_Directions for this task_
Leave out the pictures, and quote exactly the lines running from the one with "Viewport: 681px width, 519px height." through the last line of the entries below.

Records provided below:

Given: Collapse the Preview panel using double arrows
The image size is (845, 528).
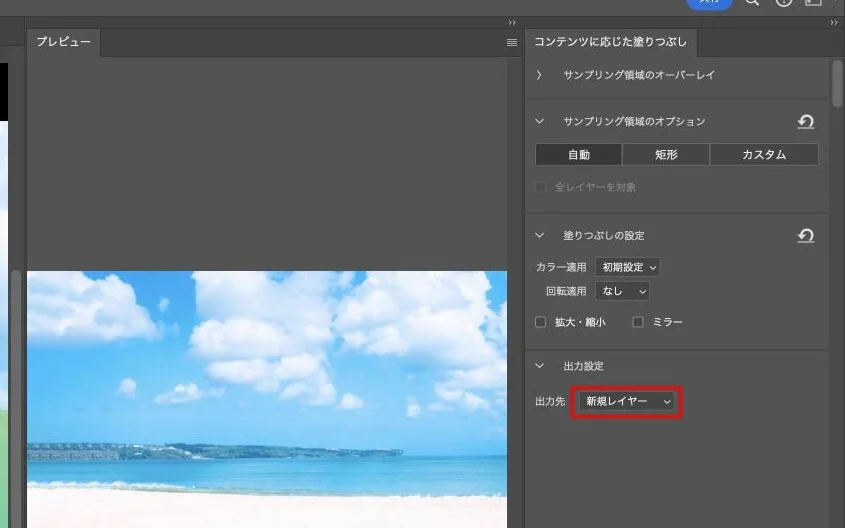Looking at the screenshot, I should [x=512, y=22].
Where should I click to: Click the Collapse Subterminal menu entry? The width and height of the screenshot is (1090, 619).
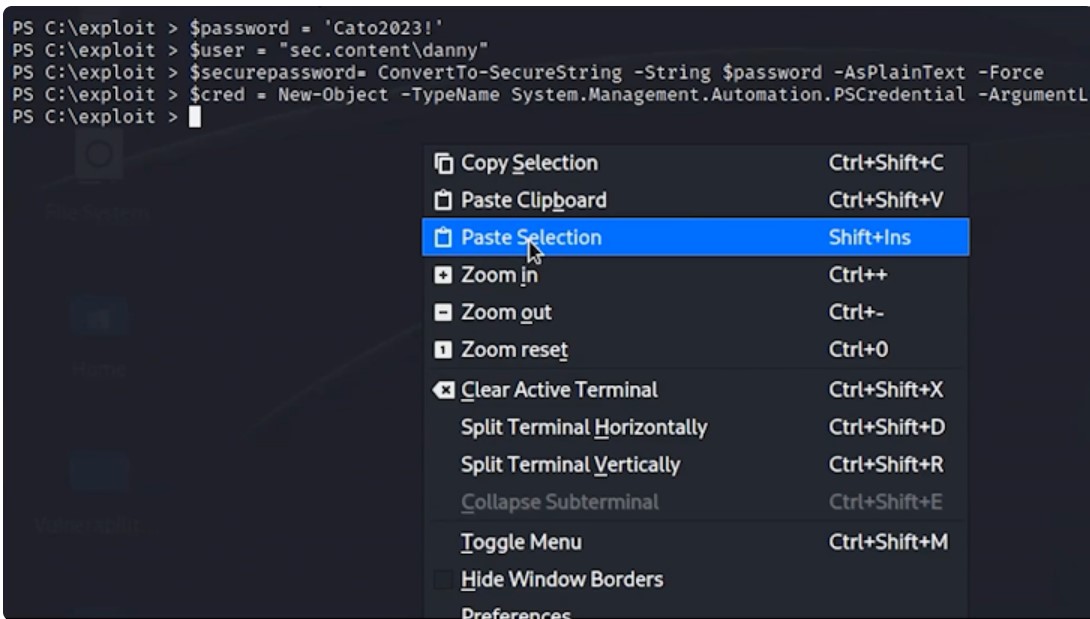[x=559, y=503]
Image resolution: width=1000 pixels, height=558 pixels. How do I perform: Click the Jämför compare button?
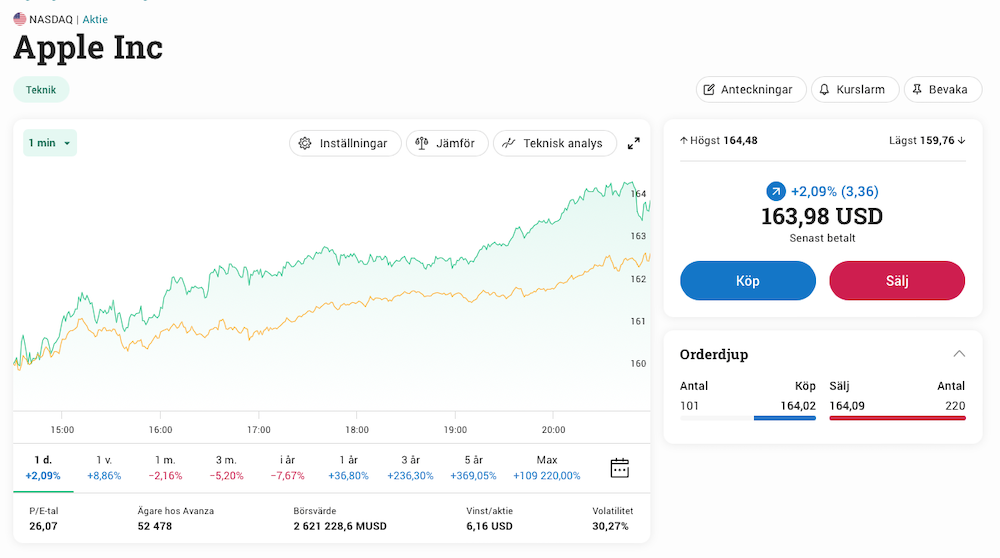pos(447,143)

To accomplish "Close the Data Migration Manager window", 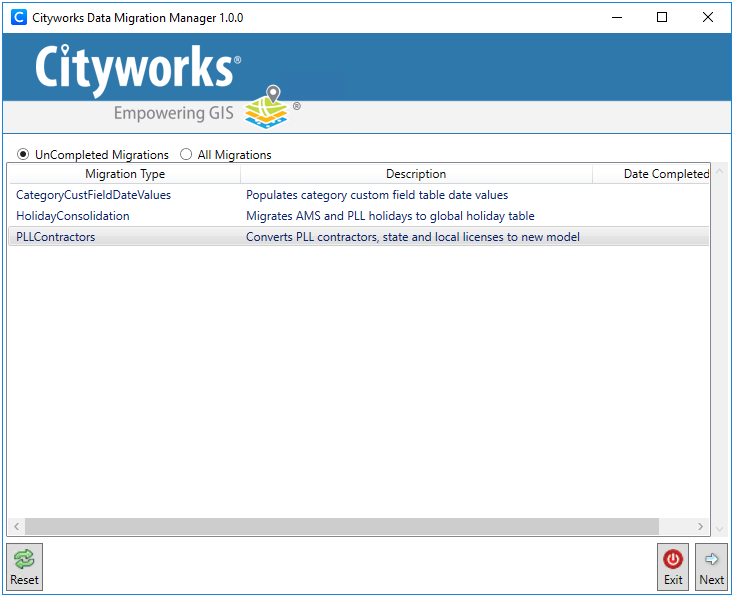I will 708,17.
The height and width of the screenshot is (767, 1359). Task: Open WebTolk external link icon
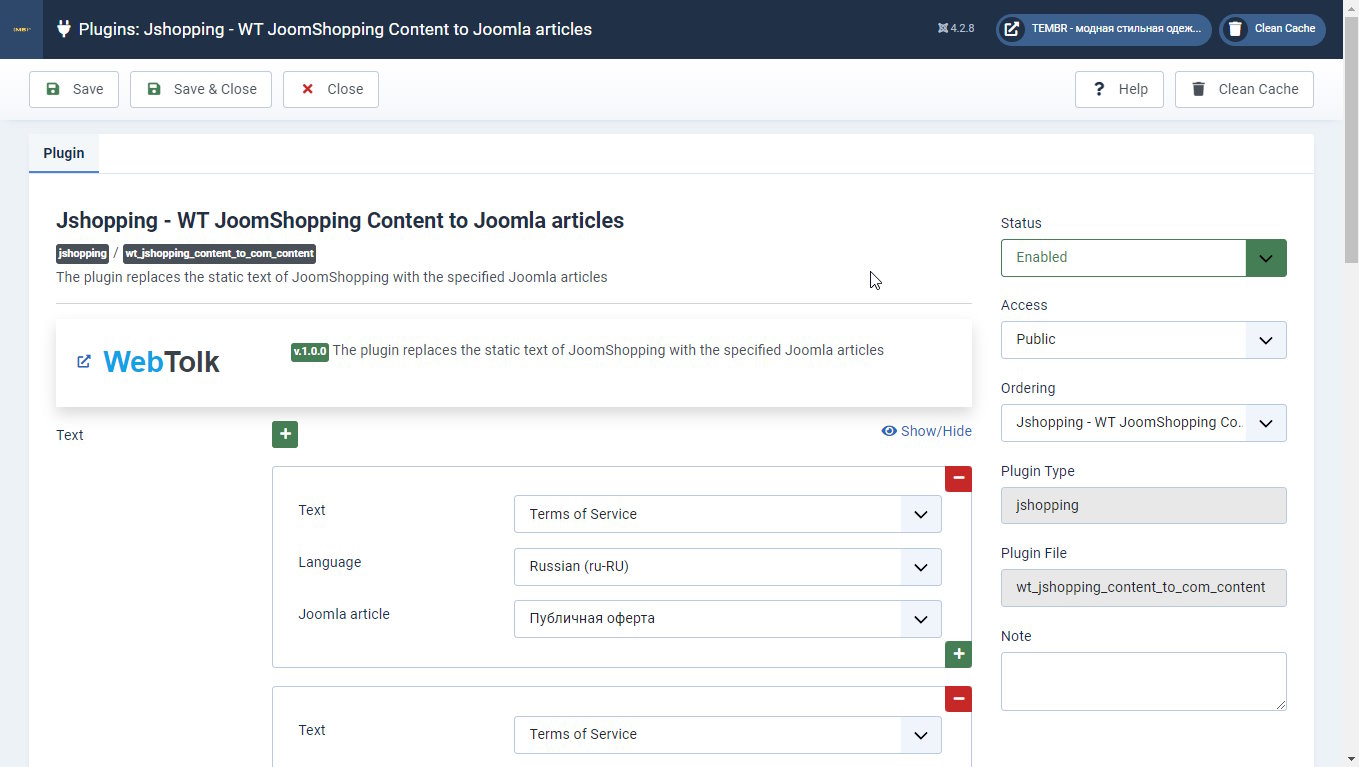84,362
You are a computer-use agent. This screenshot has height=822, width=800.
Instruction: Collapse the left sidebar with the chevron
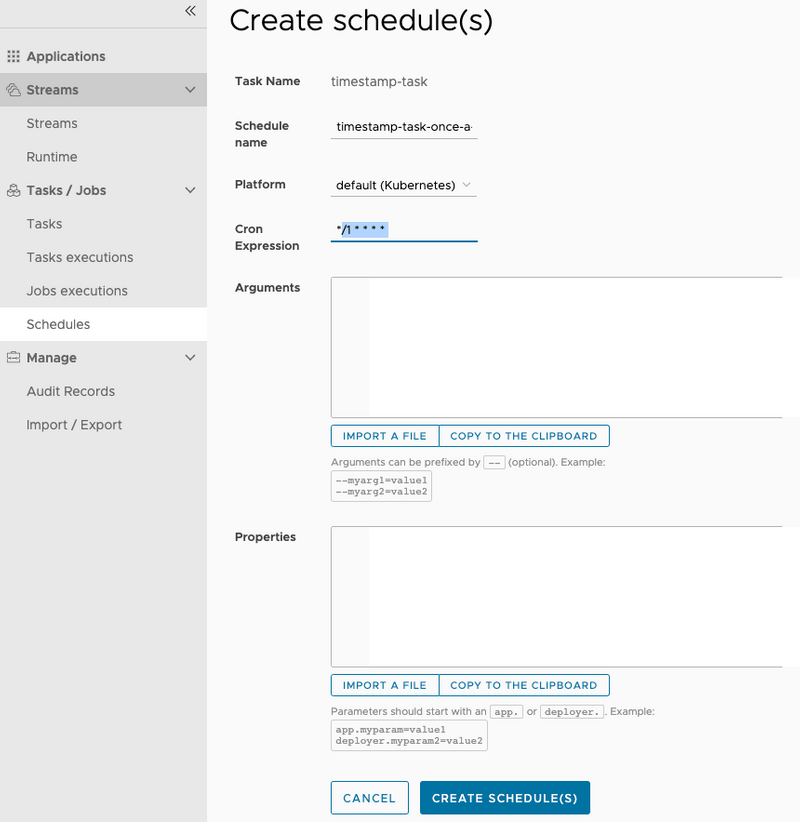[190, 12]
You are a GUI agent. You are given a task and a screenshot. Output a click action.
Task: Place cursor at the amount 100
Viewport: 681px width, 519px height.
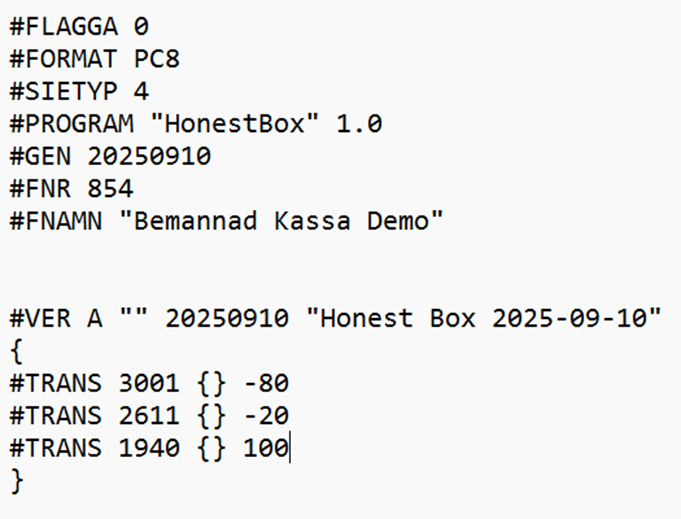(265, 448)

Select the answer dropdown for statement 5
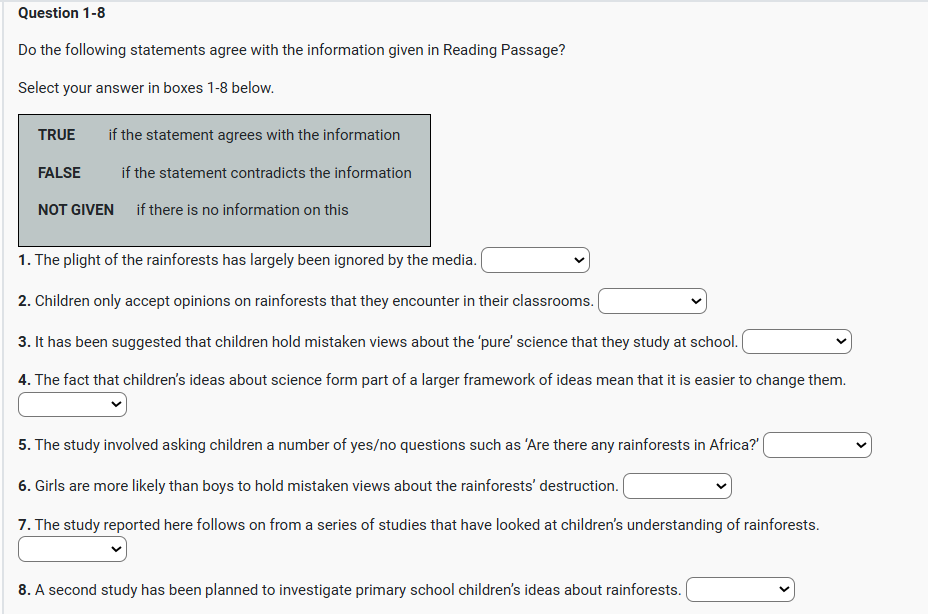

End of Records provided.

_Solution_
Viewport: 681px width, 519px height.
(265, 448)

Select the answer dropdown for statement 5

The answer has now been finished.